The Utopia of Unique Identity

The subject of Unique Patient Identity pops up with clockwork regularity in the healthcare discourse.

A recent article in the New England Journal of Medicine (NEJM) points out that HIPAA initially mandated it. Reason prevailed and the requirement was abandoned. The article goes on to list, correctly, all the issues related to duplicates and split records and the dire consequences from financial costs to potential loss of life.

Just a few short years ago AHIMA made a petition citing much of the same issues and making a proposal for a voluntary solution. That didn’t get much traction either.

While the problems cited are very real, it is not at all clear how a unique identifier would solve the problem, in spite of the very bold claims. Let alone that there is no precedent in history where something like this was pulled off (the NEJM article points out efforts in countries with a population half the one of NYC without suburbs).

The problem is not one of identity, but trusted identity. To be more accurate it’s not about the identity, but the claims made about the identity. I will not discuss the fact that a unique identifier only shifts the burden to a bureaucracy that is expected to be timely and correct. I will address instead the trust aspect. The problem is certainly not new and more prevalent in industry and in life that one might think. We learned that (some) humans lie and cannot be trusted. So how can I be sure, with a degree of confidence above a reasonable threshold (it’s always a relative, never an absolute) that people are who they say they are. If we’re not gonna trust them we have to trust somebody else. And that’s the Identity Issuer or Certification Authority.

As an example, say I meet Roger at a conference and he introduces me to John. I will trust John to be John, because Roger said so, my trust in Roger transferred to the claim he made about John’s identity. I will have a reasonable confidence (never 100%) of John being John to engage in some activities with him, but not others.

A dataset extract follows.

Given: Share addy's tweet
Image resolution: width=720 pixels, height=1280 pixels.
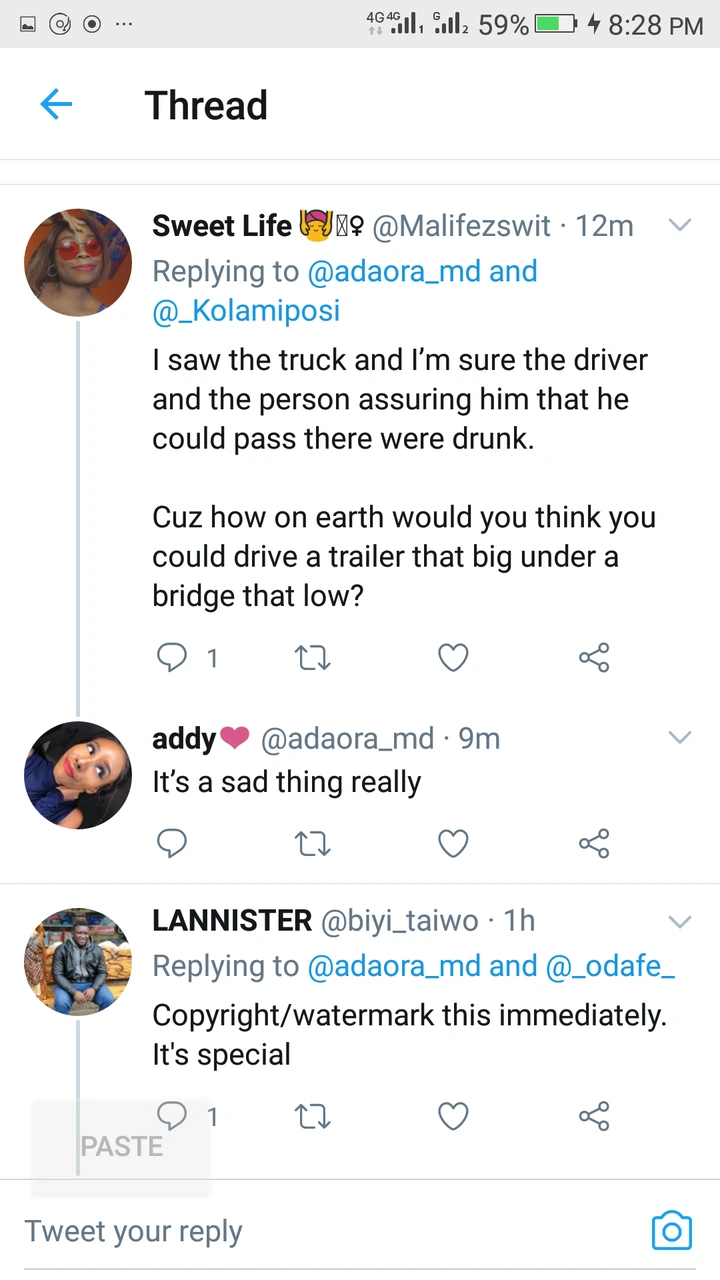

Let’s take another example, we travel abroad, we need to prove our identity. Enter the US Government issued Passport. It has an ID, which is not unique. When one renews their Passport, one is issued a new passport with another ID number. What is important is that foreign governments who need to know who is entering their country have no way to establish that individual’s identity. So they trust that the US Government has verified that person’s identity (or the foreign government makes one come in person to the consulate to obtain a visa). First they need to know that the proof of identity is valid, hence the security features of the passport. Then the proof of id makes a number of claims, certified by the issuer, the US Government, such as name, birthdate, height, etc, and even a photo. So what the verifier does is to assess the validity of the proof of id and then compare the features it observes herself against the claims made by the proof of id.

So the burden of determining the identity rests with the verifier and the process could be more involved, or more simple. At the very minimum, simple possession of a proof of id may be sufficient. My son would likely be able to check out a book from the local library with my library card, but may be less successful using my proof of id at a liquor store checking out other items.

The point of all this is that the goal of a unique patient identifier is at best unrealistic. It may solve some problem but it will for sure create more others. The problem so accurately described by the proponents of the unique id is the lack of a trusted trust model (trust the issuer) and the lack and inconsistency of claims made about identities that makes correlation so hard and error prone.

In my opinion, the solution involves a larger number of trusted Identity Issuers that use a standardized set and format for claims on the proof of id. Kinda like the guys who issue driver licenses (and I no way am I implying that States, or God forbid, the DMV should do that for healthcare). Complementing that, linked identities would provide for most cases sufficient metadata to address the problem of correlating identities across different EMR silos, a problem EMPI services are struggling with.

In future posts we will explore a few concrete solutions based on integrating existing standards and technologies.